Gumbopp is a small C++ library for parsing html. It uses the gumbo-parser library written by Google behind the scenes, however, you don't need to learn how to use gumbo-parser, or even have the library installed to use gumbopp.
Installation is pretty easy, the only prerequisite for installing gumbopp is a working Boost installation and a C++ compiler that support C++14.

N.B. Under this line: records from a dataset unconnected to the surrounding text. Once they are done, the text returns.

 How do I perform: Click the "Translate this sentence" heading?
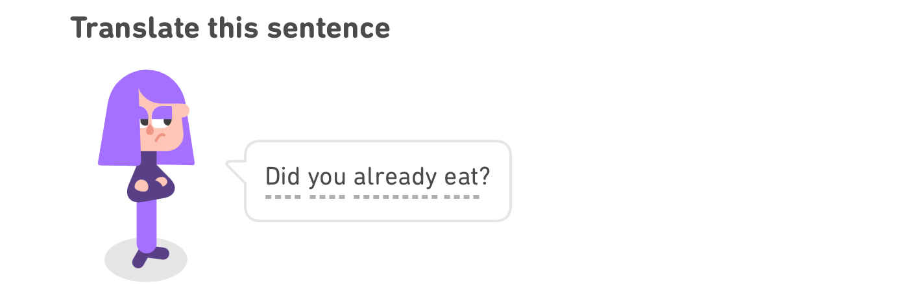(x=230, y=28)
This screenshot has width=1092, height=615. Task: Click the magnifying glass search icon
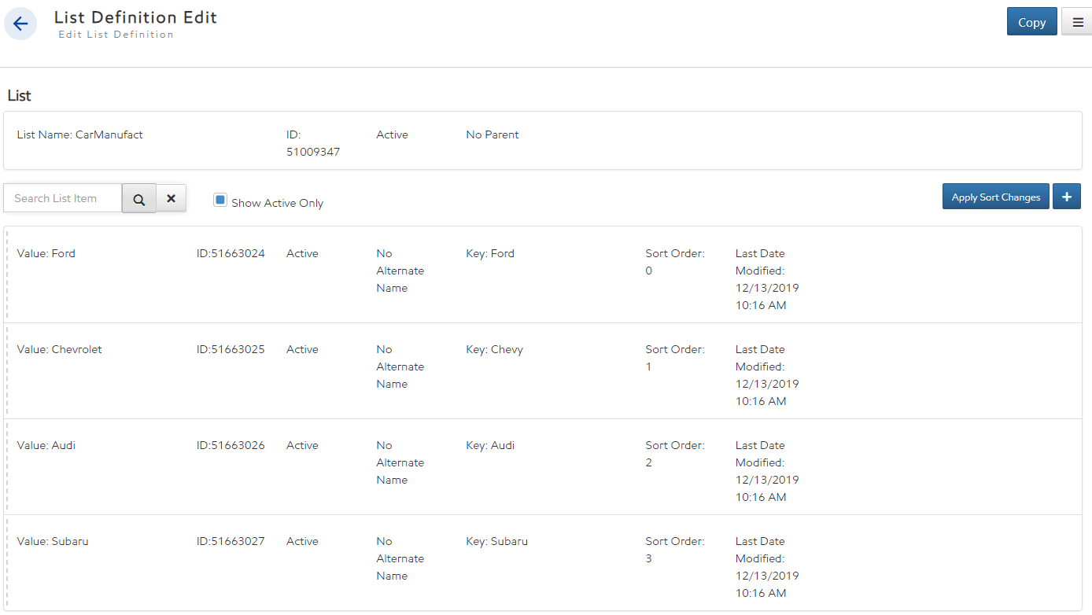tap(139, 199)
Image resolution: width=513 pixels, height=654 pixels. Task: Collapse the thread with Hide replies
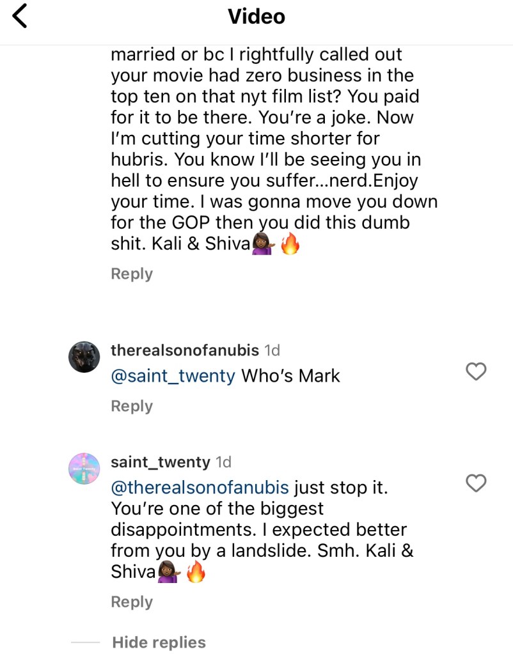159,642
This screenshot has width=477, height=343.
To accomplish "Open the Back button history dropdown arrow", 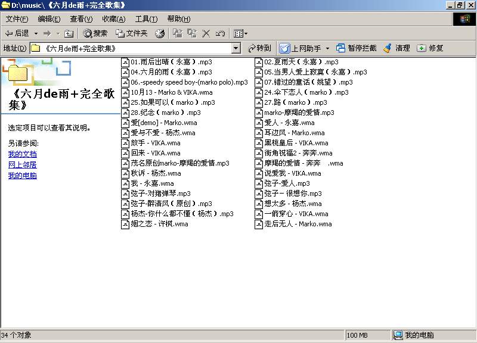I will (36, 33).
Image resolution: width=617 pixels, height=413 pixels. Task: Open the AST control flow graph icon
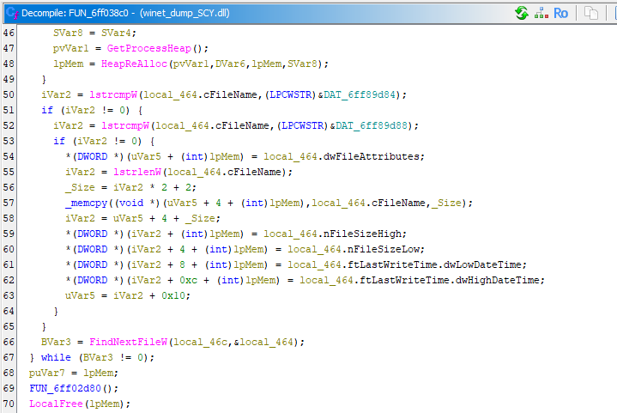541,13
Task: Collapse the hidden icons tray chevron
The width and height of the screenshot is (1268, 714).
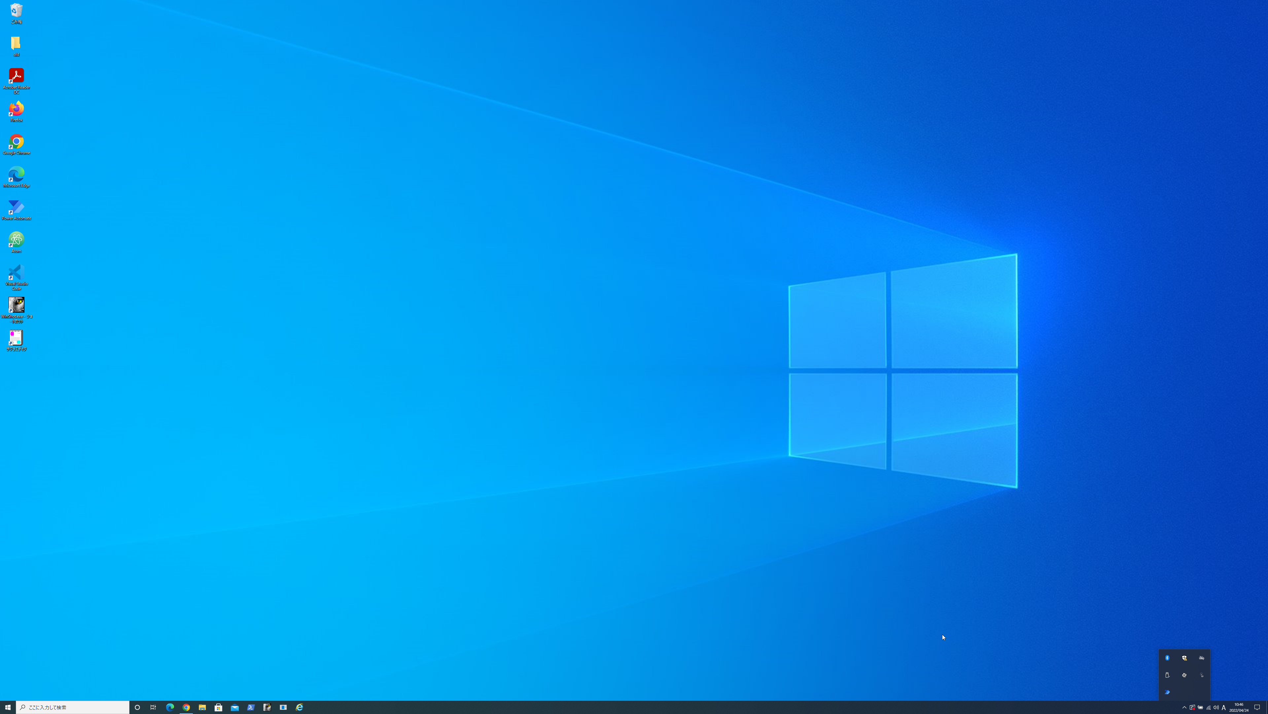Action: tap(1184, 708)
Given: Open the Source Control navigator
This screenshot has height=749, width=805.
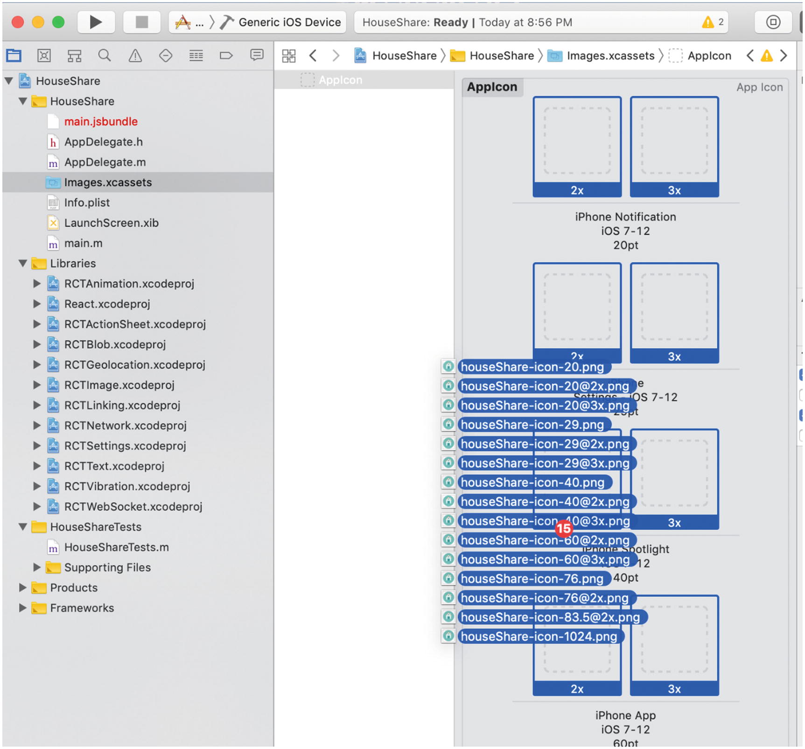Looking at the screenshot, I should click(44, 56).
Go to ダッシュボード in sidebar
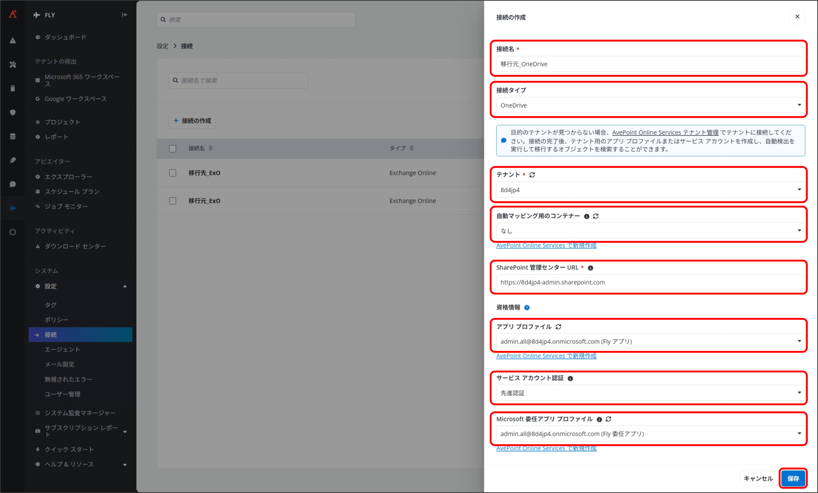This screenshot has width=818, height=493. (x=65, y=37)
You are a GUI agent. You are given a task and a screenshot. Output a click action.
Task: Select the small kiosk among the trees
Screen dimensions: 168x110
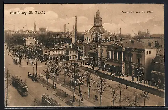pyautogui.click(x=79, y=80)
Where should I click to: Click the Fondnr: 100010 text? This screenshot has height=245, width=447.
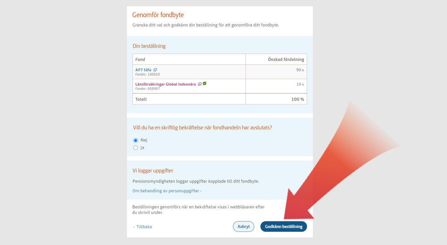tap(148, 75)
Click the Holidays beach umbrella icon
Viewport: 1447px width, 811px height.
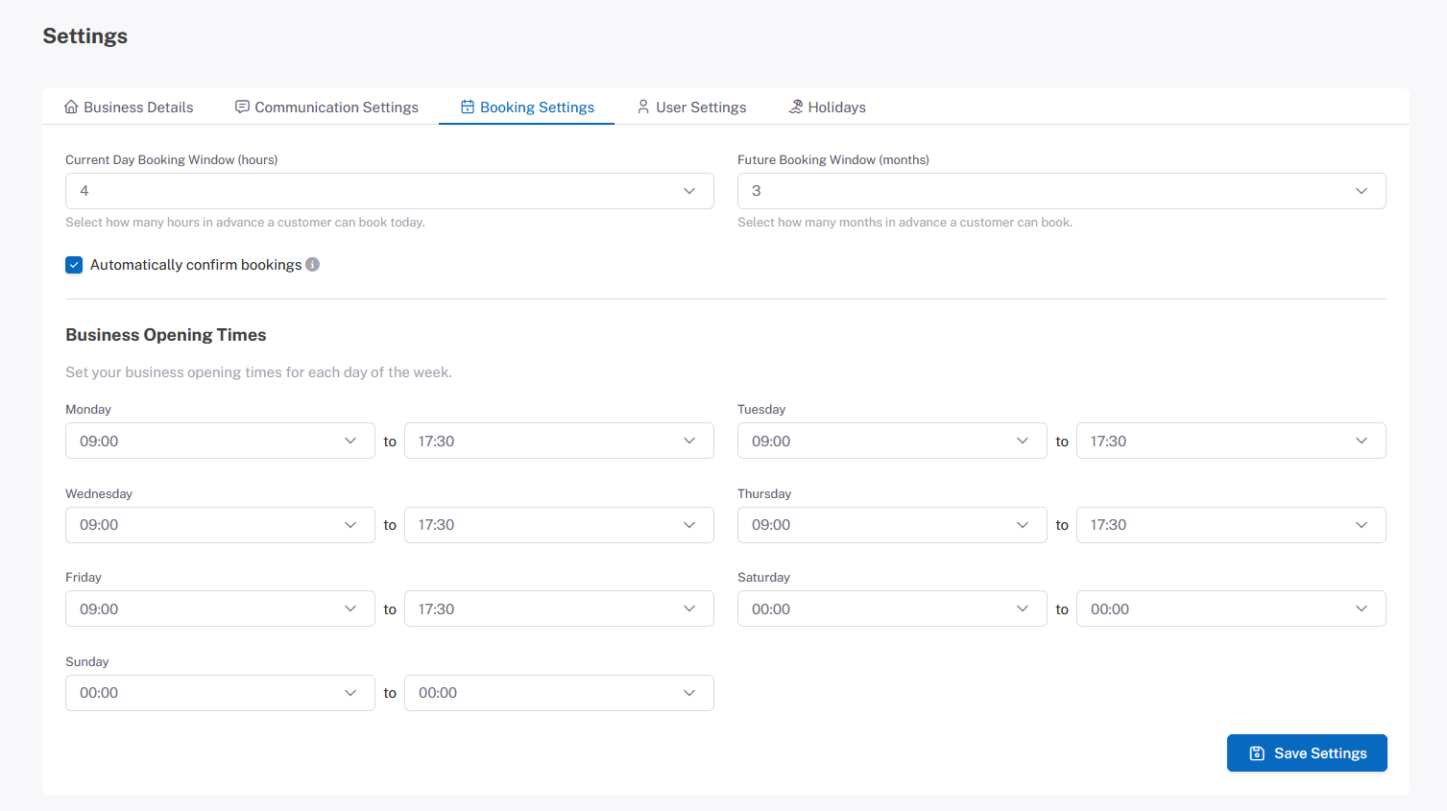pos(796,107)
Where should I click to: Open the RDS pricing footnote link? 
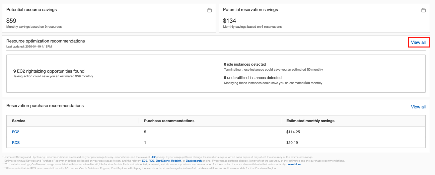coord(151,161)
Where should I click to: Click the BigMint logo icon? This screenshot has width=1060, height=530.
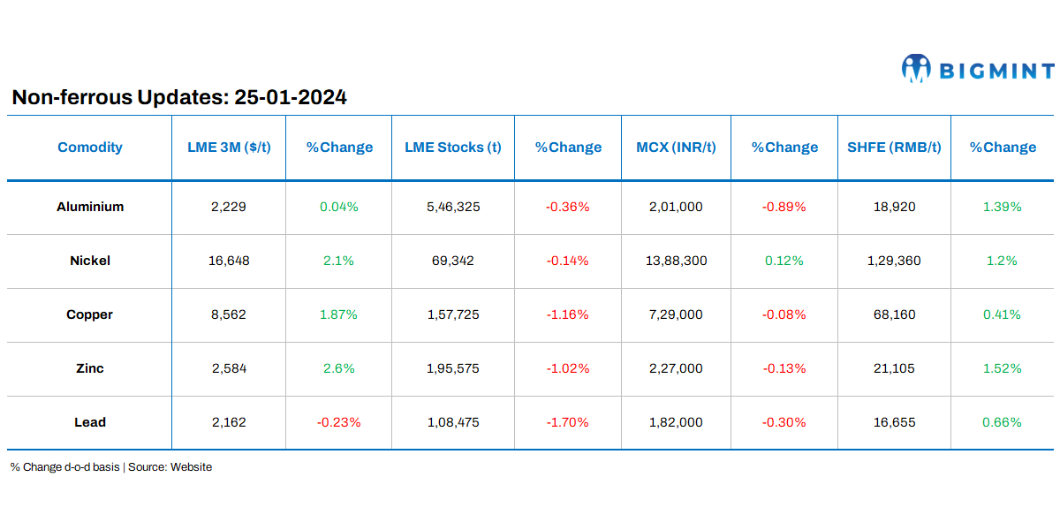[916, 69]
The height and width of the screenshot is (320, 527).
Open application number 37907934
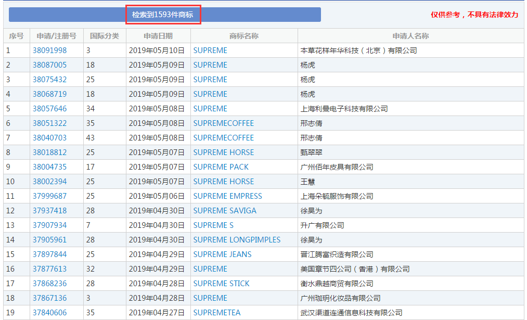coord(50,225)
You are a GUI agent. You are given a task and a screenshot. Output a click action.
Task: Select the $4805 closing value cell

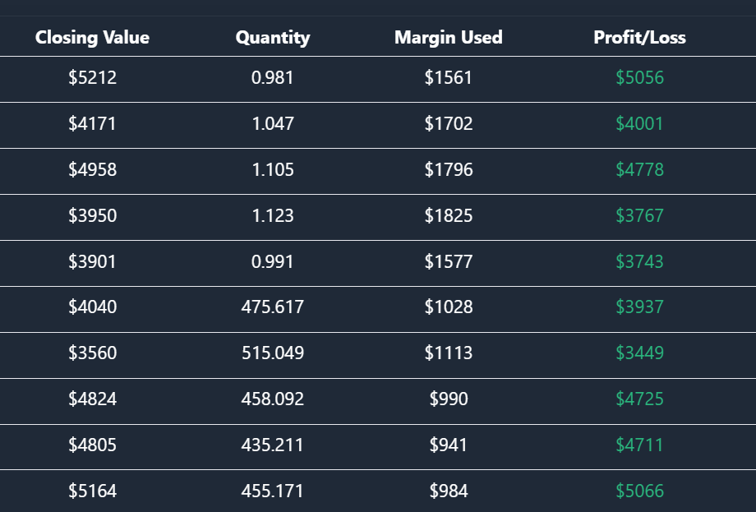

The following commands should get everything installed for you:
git clone https://github.com/zacharygrafton/gumbopp
cd gumbopp
mkdir build
cd build
cmake -DCMAKE_INSTALL_PREFIX=/usr -DCMAKE_BUILD_TYPE=Release ..
make
make install
Documentation is currently in the works, but the library is small and easy enough to comprehend, but here is a short example anyway:
#include <iostream>
#include <gumbopp/Parser.hpp>
#include <gumbopp/Document.hpp>
#include <gumbopp/Node.hpp>
int main(int argc, char* argv[]) {
using namespace gumbopp;
// Parse some html
Document doc = Parser.parse("<html><head><title>Test</title></head>"
"<body><p>Test</p></body></html>");
// Get the root node of the document, which in this
// case should be the <html> tag
Node root = doc.GetRoot();
// Print out the name of the element, in this case it should
// be "html"
std::cout << root.GetElement() << std::endl;
return 0;
}
Contributions are always welcome, just follow some simple guidelines and I'll accept them without complaint or fuss.
- Roughly follow the LLVM coding guidelines (I'm not too picky)
- Issue pull requests against the develop branch, always
- Be polite